**BRIEF:** All lines from the one containing "You are a computer-use" down to the one containing "Instruction: Click Logout in the navbar", both ends included, are to be given again exactly; omit the rest of the listing below.

**LISTED ENTRIES:**
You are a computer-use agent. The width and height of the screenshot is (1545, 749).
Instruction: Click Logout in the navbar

==

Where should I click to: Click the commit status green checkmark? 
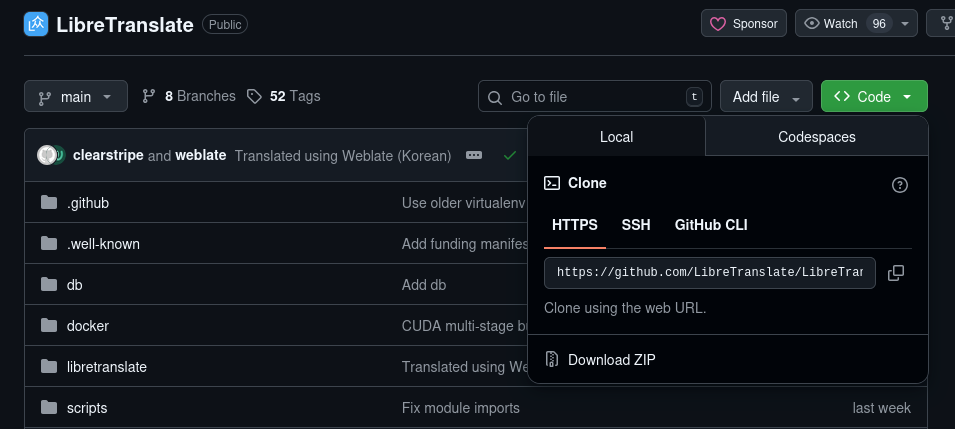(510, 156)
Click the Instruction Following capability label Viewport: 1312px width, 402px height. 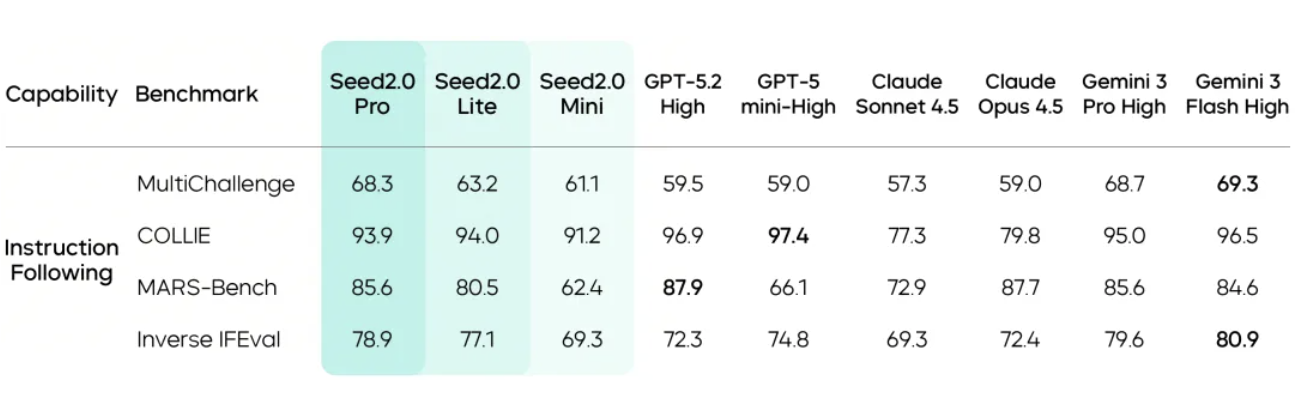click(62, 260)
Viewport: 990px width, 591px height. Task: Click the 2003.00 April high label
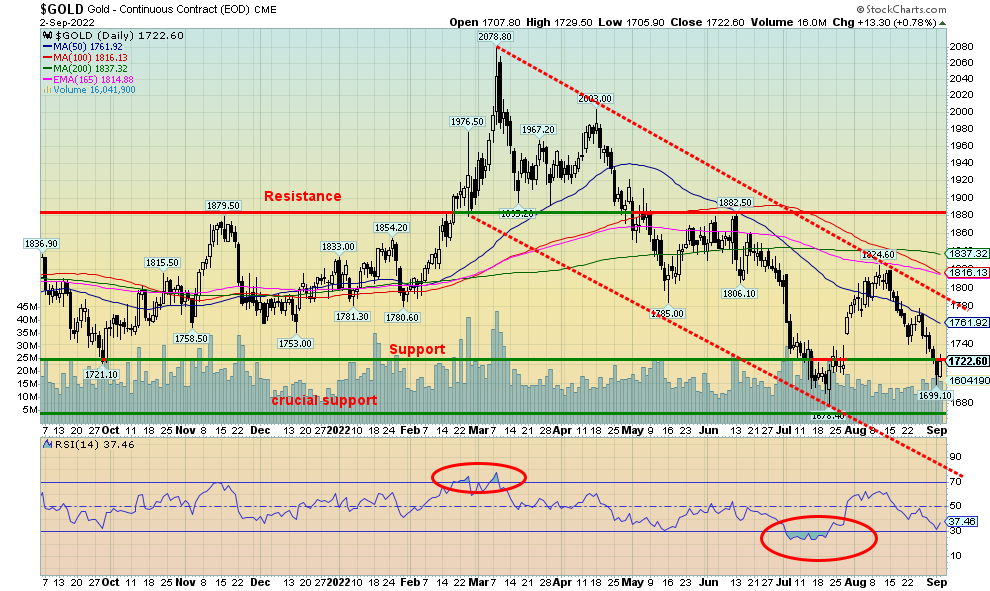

...

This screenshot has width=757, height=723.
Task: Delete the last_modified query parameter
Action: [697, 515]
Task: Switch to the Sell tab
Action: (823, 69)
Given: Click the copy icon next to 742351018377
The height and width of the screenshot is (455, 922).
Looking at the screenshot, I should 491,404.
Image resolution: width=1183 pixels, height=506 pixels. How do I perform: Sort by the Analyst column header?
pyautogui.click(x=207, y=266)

**EXERCISE RESULT:**
You are a computer-use agent. The width and height of the screenshot is (1545, 749).
Instruction: Click Logout in the navbar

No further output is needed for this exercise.